* Exercise objective:
Repeat the lines of the listing starting at the line that contains "You are a computer-use agent. 383x215 pixels." and ending at the line that contains "Action: (670, 136)", both included. Leave the pictures out of your answer.

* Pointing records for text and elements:
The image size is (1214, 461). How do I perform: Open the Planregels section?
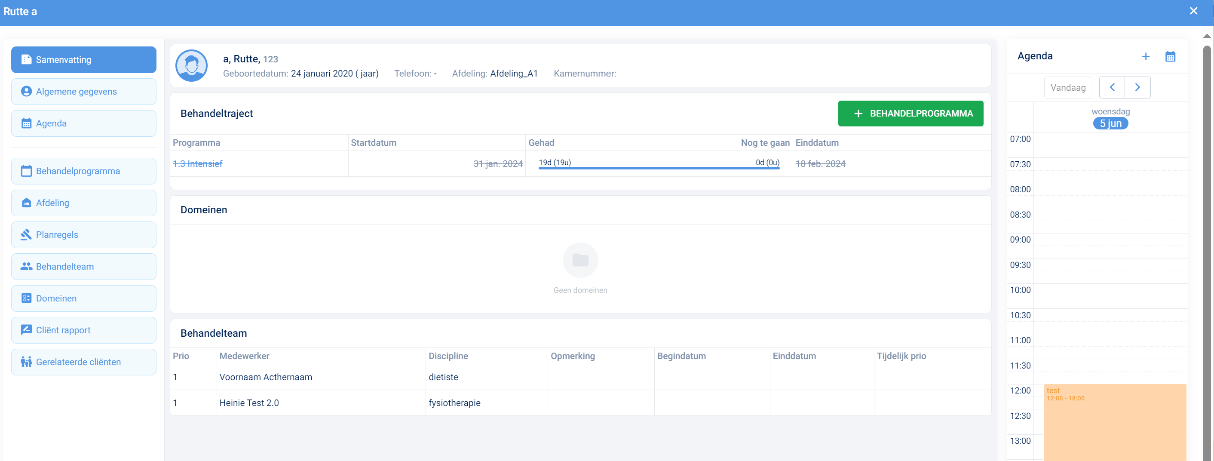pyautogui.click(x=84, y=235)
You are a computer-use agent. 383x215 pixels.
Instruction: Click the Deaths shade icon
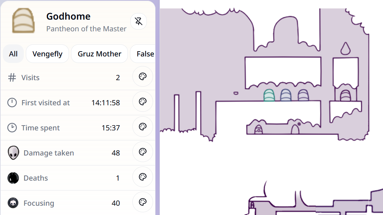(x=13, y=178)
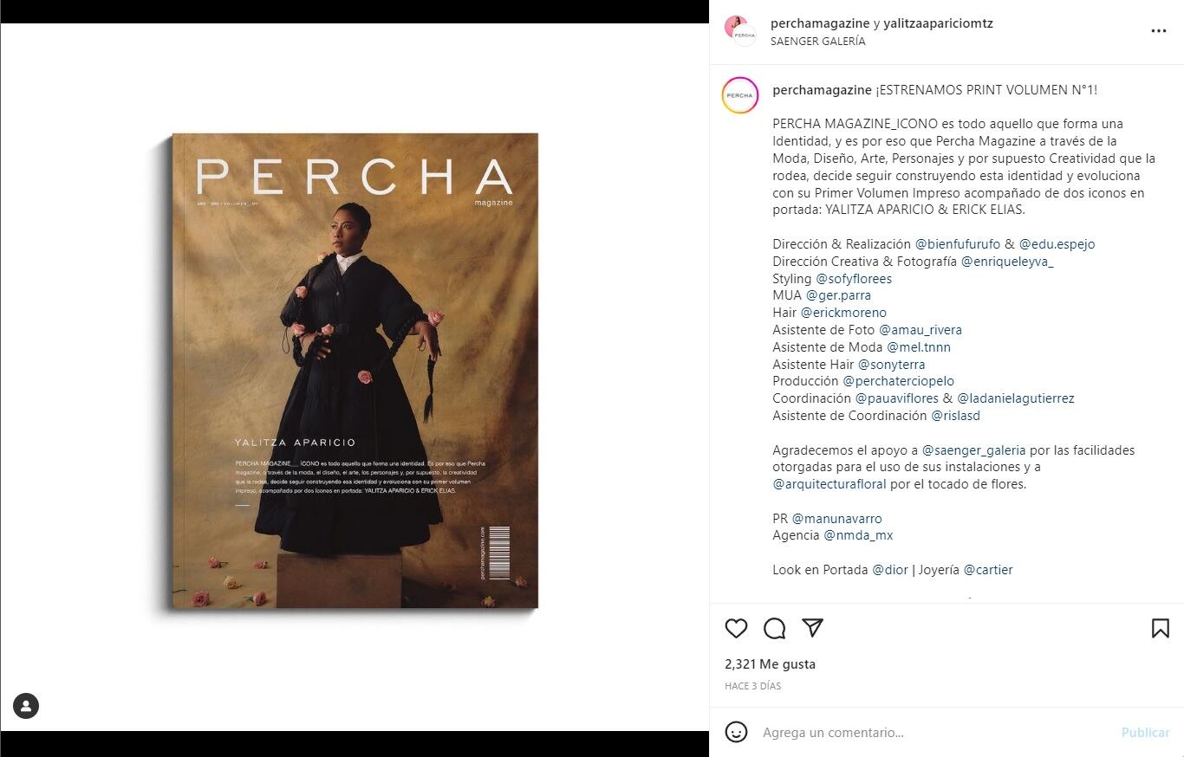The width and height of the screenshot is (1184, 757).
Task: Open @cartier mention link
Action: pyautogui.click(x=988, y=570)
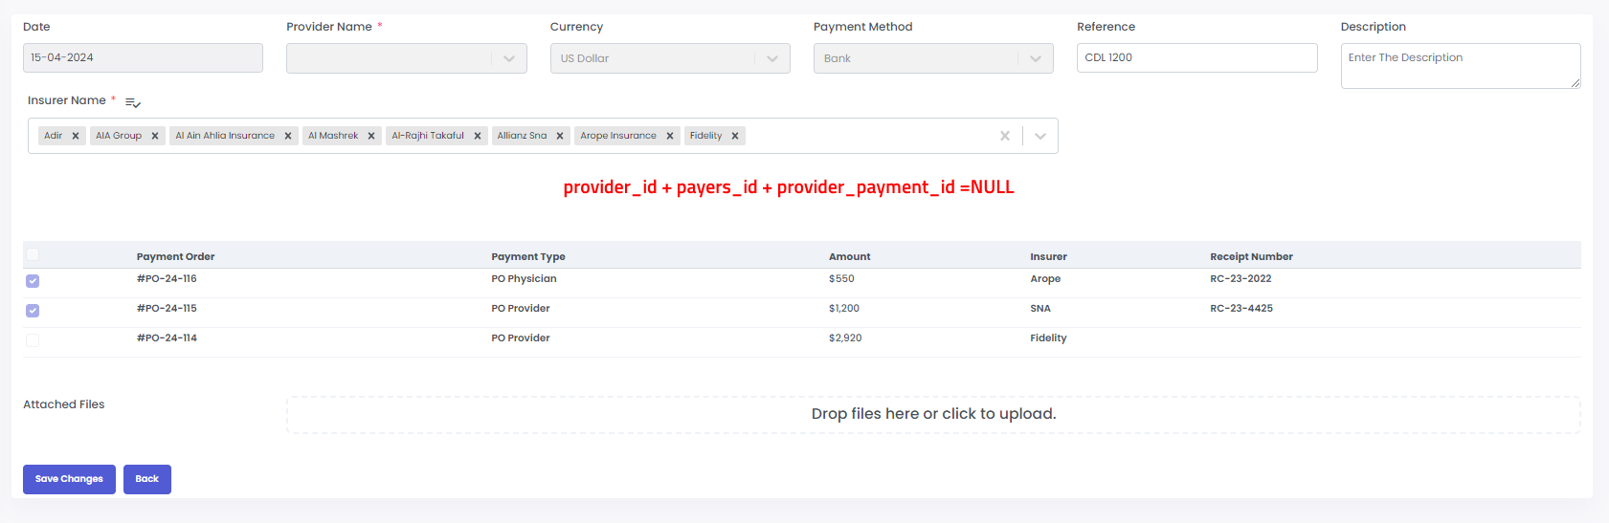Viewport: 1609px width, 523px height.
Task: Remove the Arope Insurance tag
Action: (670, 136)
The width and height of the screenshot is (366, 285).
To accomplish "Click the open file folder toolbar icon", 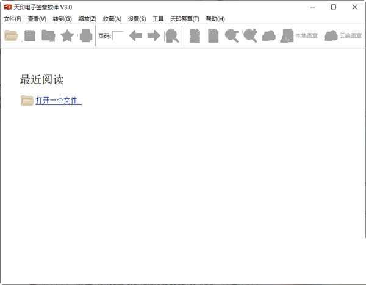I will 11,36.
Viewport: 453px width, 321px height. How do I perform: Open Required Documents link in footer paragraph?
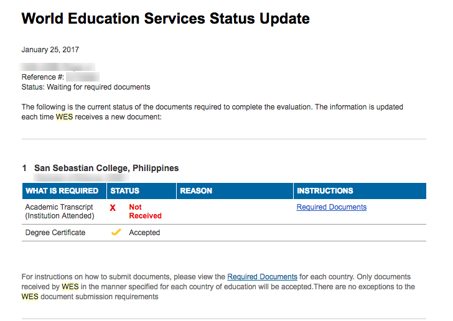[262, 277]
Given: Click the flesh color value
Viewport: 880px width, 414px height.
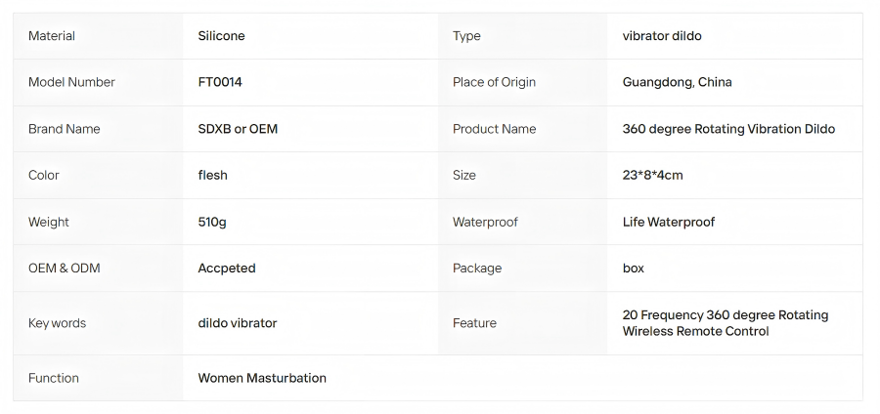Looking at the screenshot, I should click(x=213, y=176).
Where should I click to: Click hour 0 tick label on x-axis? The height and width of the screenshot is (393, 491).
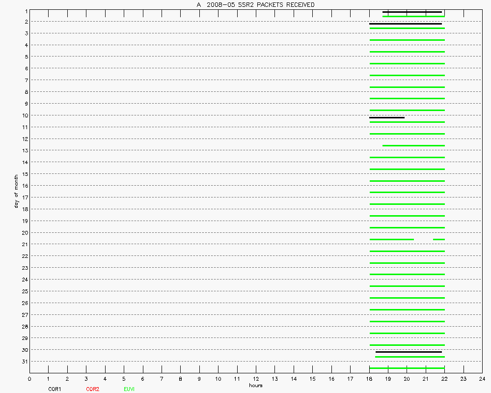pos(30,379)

* Solution below:
You are a computer-use agent. 383x215 pixels.
Instruction: Click the Deaths shade icon
(x=13, y=178)
The width and height of the screenshot is (1184, 757).
Task: Open @cartier mention link
Action: pyautogui.click(x=988, y=570)
Viewport: 1609px width, 523px height.
Task: Remove the Arope Insurance tag
Action: (670, 136)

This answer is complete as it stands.